Dramaturgo

Una visita a Plasencia te reconcilia contigo mismo y es un soplo de aire puro en medio de este erial semitóxico en el que hemos convertido nuestras aspiraciones (literarias, económicas, deportivas, etcétera). Dejando a un lado el viaje desde Badajoz (porque tiene tela) cada minuto en la ciudad del Jerte es una delicia, sobre todo si la llegada coincide con un ocaso otoñal lleno de rumores de cauce limpio, de olores a historia y a hogares calentándose para recibir al invierno, y brillos dorados que pregonan nobleza y señalan las rutas por las que marchó el penúltimo amor, el penúltimo escalofrío. Si encima uno tiene el privilegio de ser recibido por las gentes del Ateneo, de su grupo de teatro y los amigos múltiples que conserva allí, mejor que mejor.

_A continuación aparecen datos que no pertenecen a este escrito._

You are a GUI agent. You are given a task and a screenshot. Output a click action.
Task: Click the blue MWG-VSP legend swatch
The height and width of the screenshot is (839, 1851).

Plasencia es el aleph extremeño, la clave para descifrar muchos enigmas que cubren nuestras señas de identidad. Caminar hasta Santa María en la noche húmeda de noviembre observando las fachadas, los callejones y las sombras que se cruzan, es un ejercicio de lucidez. Escuchar nuestro acento extremeño con ese tinte de frescura propio y la calidez precisa que invita a la conversación y despierta la amistad, es otro ejercicio impagable. He tenido la suerte de conocer a personas como Gonzalo Hidalgo, Paco Valverde o Alvaro Valverde, entre otros, y puedo afirmar sin exageración que son los mejores conservadores que conozco, a los que debo añadir a los amigos del Ateneo, a su excelente grupo de teatro (actrices de solera) y a quienes saben hacer de un viaje relámpago, de una visita corta, un trago largo que deja un poso agradable y te engancha para estar volviendo siempre a Plasencia (a pesar de la carretera).